══ THE DATA ══

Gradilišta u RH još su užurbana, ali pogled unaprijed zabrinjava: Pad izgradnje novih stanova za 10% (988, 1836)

═══
══ THE DATA ══

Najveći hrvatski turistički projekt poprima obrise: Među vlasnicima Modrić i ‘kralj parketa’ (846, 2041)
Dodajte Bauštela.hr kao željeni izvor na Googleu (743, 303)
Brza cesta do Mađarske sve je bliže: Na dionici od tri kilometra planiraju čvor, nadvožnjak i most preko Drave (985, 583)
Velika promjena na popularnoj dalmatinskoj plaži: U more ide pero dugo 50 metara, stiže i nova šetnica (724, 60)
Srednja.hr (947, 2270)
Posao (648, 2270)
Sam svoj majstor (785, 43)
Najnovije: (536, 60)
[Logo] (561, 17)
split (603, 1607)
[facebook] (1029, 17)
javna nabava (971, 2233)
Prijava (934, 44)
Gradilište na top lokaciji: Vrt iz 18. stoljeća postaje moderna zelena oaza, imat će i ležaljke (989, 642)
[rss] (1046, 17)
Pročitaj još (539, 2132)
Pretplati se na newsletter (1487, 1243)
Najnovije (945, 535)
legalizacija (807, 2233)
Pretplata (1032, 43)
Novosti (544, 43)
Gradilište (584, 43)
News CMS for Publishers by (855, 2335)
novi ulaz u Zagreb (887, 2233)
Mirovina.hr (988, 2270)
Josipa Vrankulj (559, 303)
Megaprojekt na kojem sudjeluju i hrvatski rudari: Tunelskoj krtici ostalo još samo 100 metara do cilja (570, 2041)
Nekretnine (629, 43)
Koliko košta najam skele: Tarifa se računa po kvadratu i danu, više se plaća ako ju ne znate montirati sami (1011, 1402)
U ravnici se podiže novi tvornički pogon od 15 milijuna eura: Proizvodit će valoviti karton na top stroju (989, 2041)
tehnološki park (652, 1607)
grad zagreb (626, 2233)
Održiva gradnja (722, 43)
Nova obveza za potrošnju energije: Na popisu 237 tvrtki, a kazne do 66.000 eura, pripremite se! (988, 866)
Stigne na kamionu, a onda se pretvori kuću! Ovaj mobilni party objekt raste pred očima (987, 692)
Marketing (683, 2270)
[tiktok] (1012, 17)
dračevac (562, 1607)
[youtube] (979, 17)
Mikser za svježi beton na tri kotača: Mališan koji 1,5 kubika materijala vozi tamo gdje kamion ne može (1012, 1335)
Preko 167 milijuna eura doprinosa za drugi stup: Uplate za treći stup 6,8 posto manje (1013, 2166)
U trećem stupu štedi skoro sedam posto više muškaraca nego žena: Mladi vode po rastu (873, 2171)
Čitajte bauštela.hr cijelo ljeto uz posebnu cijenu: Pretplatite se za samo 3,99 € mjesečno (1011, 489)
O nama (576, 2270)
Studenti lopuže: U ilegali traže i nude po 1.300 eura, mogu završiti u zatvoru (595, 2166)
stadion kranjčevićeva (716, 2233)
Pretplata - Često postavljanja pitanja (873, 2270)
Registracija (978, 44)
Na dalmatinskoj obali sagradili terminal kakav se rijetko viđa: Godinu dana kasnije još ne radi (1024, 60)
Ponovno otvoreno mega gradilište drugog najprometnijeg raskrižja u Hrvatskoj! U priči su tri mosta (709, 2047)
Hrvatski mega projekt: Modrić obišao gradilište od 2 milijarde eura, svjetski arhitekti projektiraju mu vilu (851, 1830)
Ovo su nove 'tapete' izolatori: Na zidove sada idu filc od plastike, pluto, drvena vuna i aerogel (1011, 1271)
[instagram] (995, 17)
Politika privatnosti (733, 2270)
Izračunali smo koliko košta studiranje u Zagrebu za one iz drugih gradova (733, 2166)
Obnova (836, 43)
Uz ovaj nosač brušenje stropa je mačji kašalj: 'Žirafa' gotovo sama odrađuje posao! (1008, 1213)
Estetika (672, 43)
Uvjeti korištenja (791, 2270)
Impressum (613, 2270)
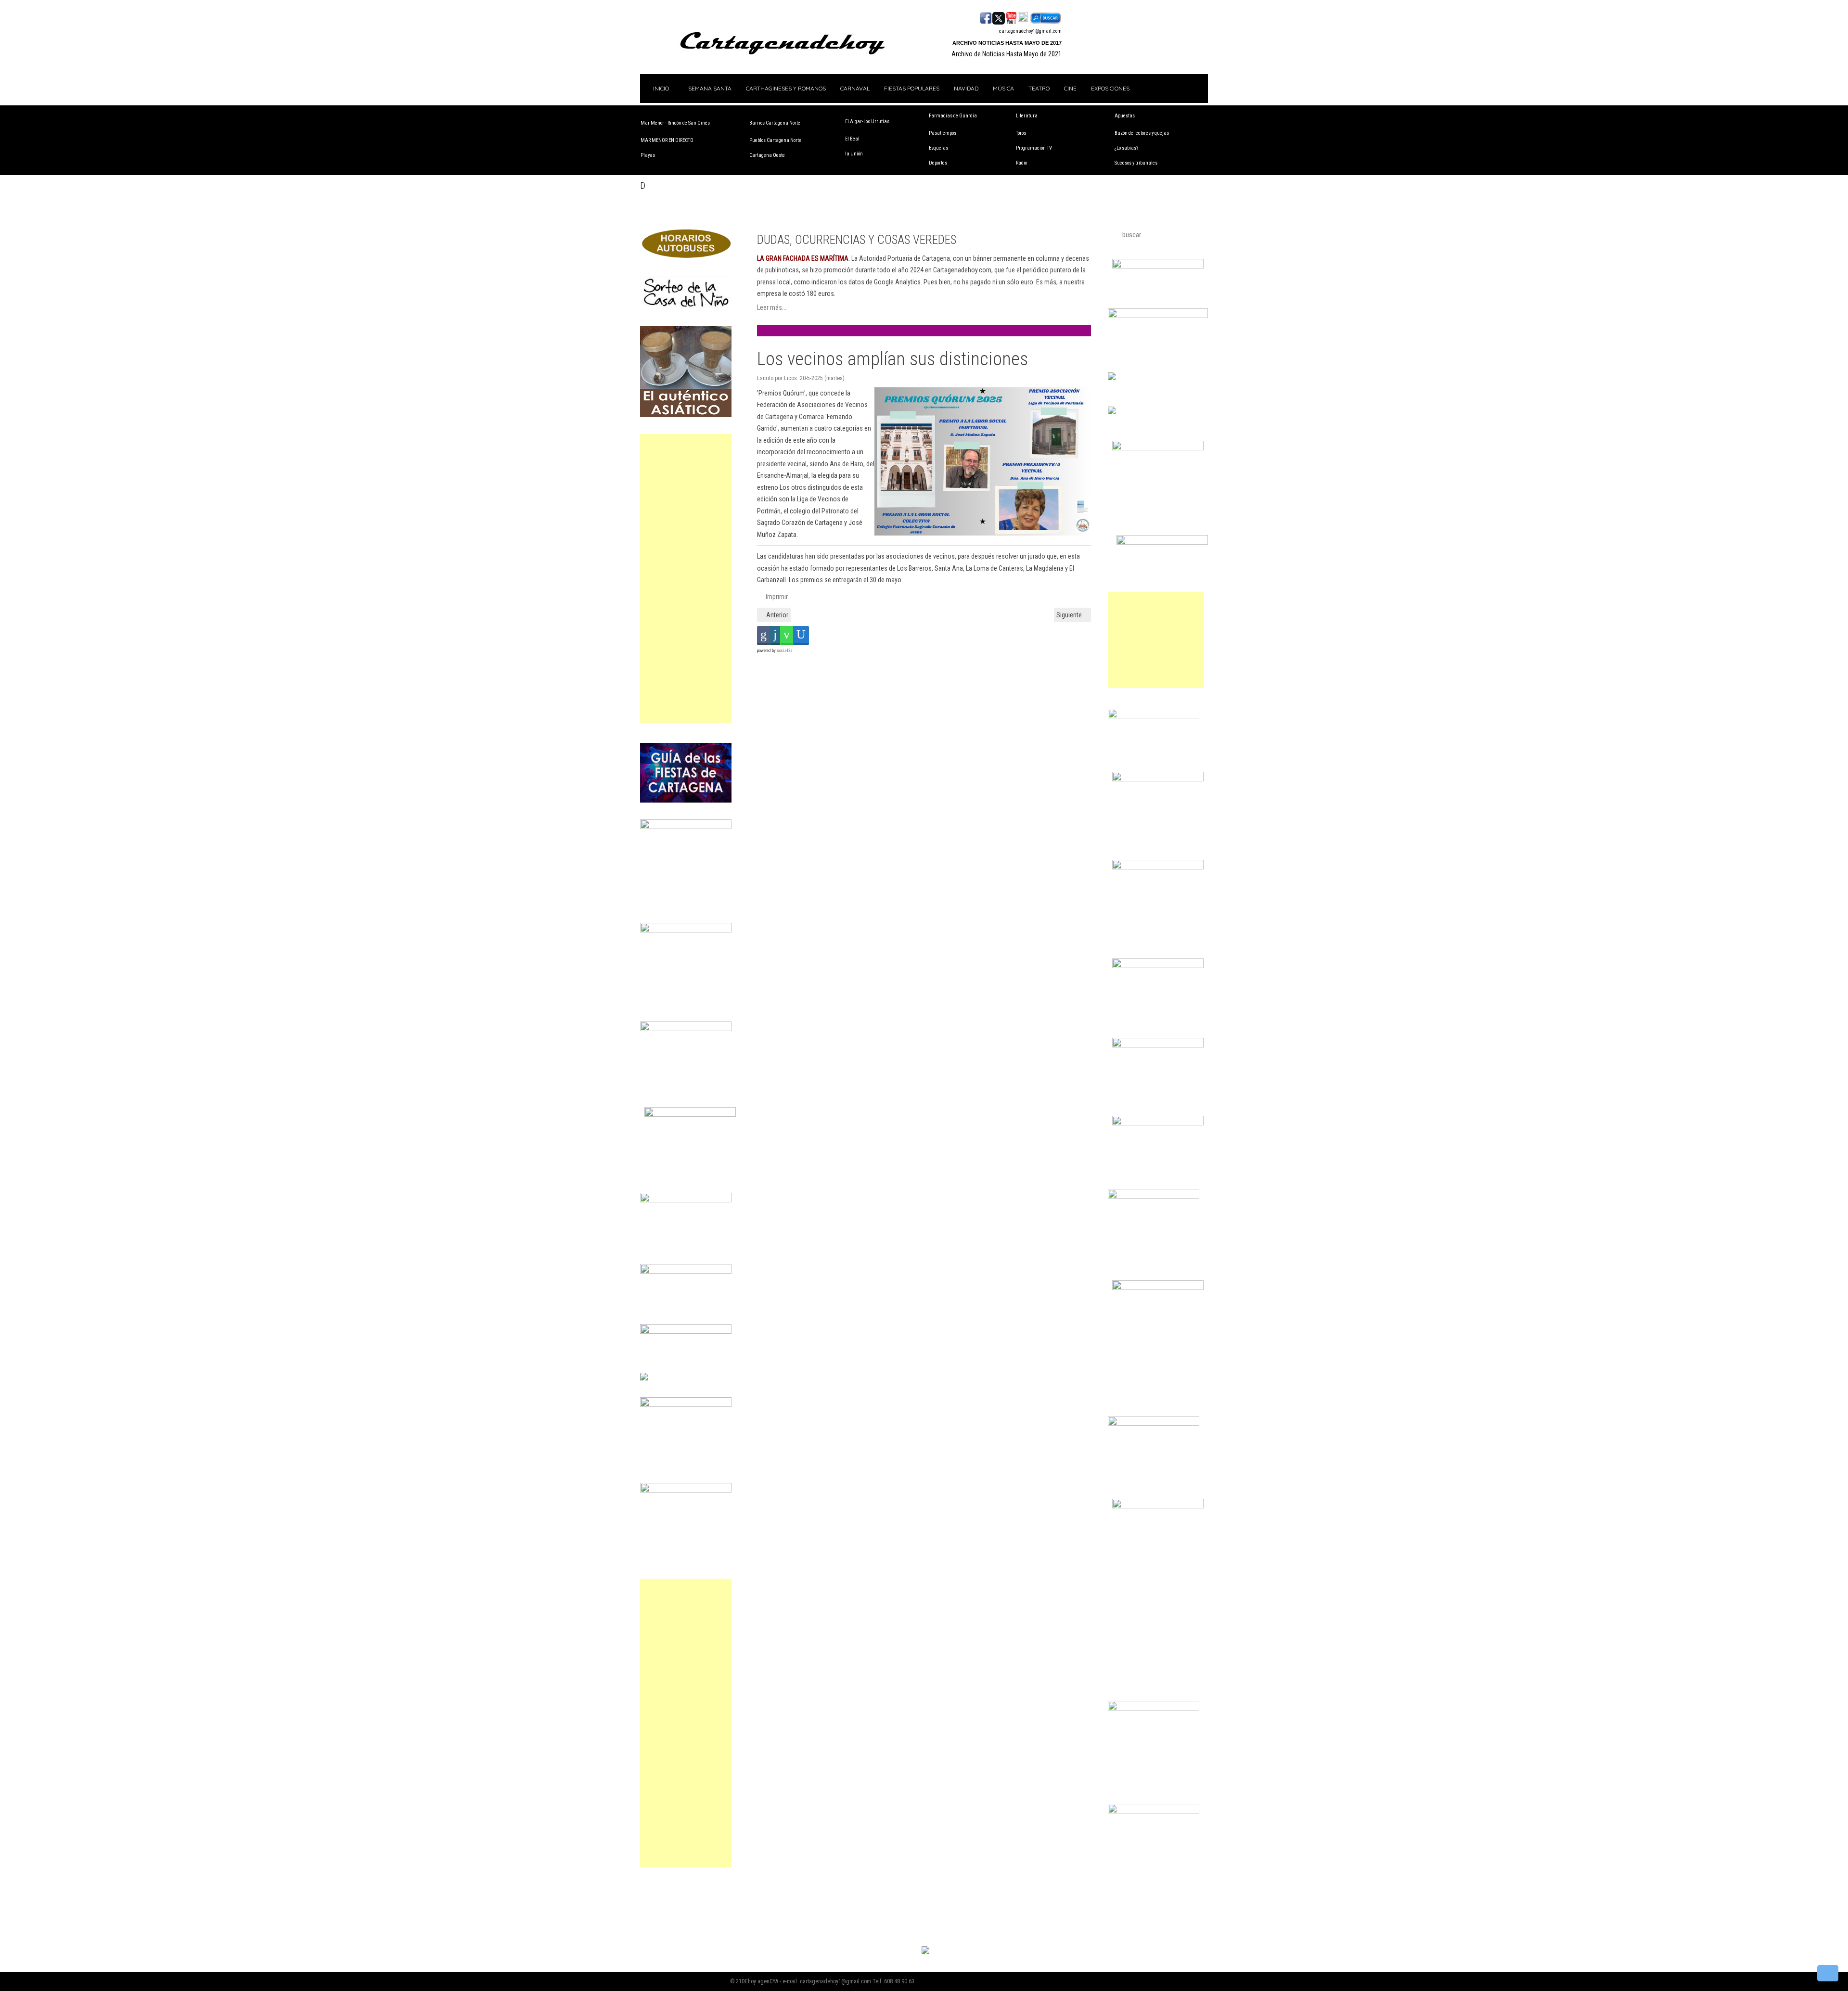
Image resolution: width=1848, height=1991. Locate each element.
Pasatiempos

═══
══ THE DATA ══

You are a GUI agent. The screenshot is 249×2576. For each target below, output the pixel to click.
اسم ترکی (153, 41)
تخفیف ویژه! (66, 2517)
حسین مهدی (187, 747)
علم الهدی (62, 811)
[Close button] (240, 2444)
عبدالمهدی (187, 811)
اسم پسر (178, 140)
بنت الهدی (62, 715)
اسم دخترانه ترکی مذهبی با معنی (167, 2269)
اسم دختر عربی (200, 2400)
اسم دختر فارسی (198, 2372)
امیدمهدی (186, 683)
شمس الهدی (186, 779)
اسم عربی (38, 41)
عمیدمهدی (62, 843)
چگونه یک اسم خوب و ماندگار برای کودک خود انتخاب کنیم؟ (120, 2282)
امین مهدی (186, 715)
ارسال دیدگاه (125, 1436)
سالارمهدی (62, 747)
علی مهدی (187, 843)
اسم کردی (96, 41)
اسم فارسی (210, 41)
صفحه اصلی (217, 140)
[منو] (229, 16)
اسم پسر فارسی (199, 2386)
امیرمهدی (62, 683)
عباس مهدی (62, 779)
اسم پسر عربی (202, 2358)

═══

#### WHAT THE EXERCISE ASKS
In the listing above, start at the line with "اسم کردی (96, 41)", go on through the line with "اسم پسر عربی (202, 2358)", and copy each of those lines exactly; leave out all the rest.

#### ANSWER TO THIS TASK
اسم کردی (96, 41)
اسم فارسی (210, 41)
صفحه اصلی (217, 140)
[منو] (229, 16)
اسم پسر فارسی (199, 2386)
امیرمهدی (62, 683)
عباس مهدی (62, 779)
اسم پسر عربی (202, 2358)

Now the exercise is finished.